I want to say thank you to everyone at this site. I have stayed away for awhile due to the fact that it hurts when I come here because it makes my loss real. I don't want it to be real anymore. I feel for anyone who does come here . . . it is hard. Lately, I really don't want to feel this pain. He was a big part of my life and lately I have been going backwards thinking maybe I did hurt him and thats why he had to go. Recently my daughter has been telling me that she really misses him. I don't blame her. I miss him incredably. Our new dog, she has only been with us since March or April, does so many things my old man did. It helps but I also look at my other dog who spent all her life with him and sometimes I can see lonliness. I am to the point I want another dog. It doesn't matter how big or how little I want the void to be gone. Of course, My husband, the level head right now, says no due to the fact it is too much. I guess with a house full of animals (2 cats, 2 dogs, 2 hampsters and 20-30 fish) another dog is too much. When I first got my Indy he was 2 months old and when we met I held him and he just went to sleep. Well I got the okay from mom and took him home. I took him to my dad's house and on the way he threw up his breakfast.
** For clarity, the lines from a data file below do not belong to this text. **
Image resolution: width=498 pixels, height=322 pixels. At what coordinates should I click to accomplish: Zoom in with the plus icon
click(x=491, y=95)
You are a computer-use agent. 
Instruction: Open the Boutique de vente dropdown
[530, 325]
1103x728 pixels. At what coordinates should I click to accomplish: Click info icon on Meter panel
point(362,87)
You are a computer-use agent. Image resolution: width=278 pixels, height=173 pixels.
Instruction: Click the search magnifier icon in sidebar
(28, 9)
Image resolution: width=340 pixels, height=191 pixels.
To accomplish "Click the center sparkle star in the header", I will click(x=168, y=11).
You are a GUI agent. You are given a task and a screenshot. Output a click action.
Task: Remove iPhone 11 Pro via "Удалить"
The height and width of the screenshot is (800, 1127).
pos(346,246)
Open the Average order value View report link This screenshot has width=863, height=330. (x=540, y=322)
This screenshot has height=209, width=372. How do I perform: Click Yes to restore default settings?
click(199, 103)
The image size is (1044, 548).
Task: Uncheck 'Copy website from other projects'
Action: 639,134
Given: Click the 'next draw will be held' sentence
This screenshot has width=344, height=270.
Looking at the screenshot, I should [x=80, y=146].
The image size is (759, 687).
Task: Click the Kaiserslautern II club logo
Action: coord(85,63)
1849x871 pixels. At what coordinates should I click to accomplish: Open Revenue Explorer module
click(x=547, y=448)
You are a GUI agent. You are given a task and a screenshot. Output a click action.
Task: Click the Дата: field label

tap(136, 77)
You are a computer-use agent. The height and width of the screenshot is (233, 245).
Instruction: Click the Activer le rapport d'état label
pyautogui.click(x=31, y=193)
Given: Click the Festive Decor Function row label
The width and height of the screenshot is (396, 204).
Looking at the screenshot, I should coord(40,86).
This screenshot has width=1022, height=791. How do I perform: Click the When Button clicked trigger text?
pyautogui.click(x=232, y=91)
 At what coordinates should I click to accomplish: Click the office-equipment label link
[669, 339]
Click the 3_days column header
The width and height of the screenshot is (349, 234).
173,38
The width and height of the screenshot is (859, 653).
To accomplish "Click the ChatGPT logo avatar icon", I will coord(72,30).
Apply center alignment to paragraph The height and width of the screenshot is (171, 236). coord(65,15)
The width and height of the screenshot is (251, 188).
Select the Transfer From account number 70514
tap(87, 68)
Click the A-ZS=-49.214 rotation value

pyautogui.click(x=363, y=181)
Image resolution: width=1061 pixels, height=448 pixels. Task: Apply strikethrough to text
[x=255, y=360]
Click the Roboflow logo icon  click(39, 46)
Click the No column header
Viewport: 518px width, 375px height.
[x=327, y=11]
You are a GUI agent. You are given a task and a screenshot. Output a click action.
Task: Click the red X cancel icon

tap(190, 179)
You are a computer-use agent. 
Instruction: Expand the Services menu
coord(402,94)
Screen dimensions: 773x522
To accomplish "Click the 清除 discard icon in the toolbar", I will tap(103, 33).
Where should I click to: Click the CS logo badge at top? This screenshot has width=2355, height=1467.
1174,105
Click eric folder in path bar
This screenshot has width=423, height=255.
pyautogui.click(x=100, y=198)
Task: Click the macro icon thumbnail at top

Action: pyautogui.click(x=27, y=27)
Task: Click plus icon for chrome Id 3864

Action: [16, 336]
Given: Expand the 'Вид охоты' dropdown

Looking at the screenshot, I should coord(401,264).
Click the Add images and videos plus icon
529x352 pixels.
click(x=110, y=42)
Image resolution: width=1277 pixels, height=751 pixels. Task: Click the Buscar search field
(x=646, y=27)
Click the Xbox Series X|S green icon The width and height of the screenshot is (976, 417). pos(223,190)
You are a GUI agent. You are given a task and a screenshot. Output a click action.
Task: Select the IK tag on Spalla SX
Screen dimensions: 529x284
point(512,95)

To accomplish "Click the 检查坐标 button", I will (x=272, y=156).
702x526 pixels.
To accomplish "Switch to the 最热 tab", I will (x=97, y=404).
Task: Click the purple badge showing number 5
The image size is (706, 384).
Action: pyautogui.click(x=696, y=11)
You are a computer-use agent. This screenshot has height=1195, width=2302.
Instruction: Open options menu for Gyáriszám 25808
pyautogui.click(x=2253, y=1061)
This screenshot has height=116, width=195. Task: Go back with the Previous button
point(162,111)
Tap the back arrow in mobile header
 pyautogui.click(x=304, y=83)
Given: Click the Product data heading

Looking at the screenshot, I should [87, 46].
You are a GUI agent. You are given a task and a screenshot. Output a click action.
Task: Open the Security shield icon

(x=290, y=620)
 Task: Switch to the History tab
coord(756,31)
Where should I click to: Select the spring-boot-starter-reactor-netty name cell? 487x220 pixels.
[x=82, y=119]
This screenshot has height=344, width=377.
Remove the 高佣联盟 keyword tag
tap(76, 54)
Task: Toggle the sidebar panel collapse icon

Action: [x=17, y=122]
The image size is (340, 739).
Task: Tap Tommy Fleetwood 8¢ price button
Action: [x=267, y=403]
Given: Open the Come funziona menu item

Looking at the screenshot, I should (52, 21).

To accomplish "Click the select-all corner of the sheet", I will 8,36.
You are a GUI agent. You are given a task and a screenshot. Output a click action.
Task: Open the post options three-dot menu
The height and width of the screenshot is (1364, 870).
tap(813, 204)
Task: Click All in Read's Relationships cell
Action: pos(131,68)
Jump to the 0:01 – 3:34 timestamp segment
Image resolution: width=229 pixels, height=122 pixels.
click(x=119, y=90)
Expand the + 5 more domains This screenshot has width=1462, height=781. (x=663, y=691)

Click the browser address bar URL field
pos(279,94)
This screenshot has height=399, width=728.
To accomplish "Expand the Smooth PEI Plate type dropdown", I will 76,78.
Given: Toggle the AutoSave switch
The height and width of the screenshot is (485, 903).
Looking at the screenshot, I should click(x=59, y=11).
I was then christened mom. He whinned at night but would never sleep in my bed with me. He went everywhere I went, well except on an airplane! When will it stop feeling like yesterday he was taken from me? He is in my thoughts everyday. Sometimes, I just stare at his pictures. His leash and collar are still on my dressor and every once in a while I smell them for him. It reminds me he needed a bath. I just miss him. What do I say to my daughter? It hurts but I answer her honestly . . . I miss him too. And I think to myself, you'll never know how much I miss him. Indy, my BooBoo Bear, I miss you . . . I know you are whole now and waiting for us. But there will always be a hole in my heart that will never completely heal. I love you with all my heart and miss you terribly. Do me one favor, Indy, just enjoy being whole again and young again and just promise me that you will be there when it is my time because I will need you once again as I did and do in this physical life.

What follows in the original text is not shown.